Directions
Counting only lines that contain the word "agent", state the total for the listing below and nothing else.
---- Source data
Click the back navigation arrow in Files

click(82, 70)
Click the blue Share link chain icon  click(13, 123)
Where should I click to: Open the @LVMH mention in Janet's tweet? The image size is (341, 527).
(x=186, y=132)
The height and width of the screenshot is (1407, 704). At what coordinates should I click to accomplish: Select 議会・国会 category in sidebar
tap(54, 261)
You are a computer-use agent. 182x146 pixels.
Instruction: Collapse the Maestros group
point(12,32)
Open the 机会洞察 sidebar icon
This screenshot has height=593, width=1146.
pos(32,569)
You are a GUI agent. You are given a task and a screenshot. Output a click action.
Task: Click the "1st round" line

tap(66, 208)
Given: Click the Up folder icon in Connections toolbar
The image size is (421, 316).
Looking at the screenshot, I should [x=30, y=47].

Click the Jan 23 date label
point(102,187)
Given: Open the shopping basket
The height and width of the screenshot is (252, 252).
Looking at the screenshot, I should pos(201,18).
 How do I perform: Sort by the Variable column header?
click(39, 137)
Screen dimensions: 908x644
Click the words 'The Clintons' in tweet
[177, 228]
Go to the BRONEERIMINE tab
--------
Exercise solution
2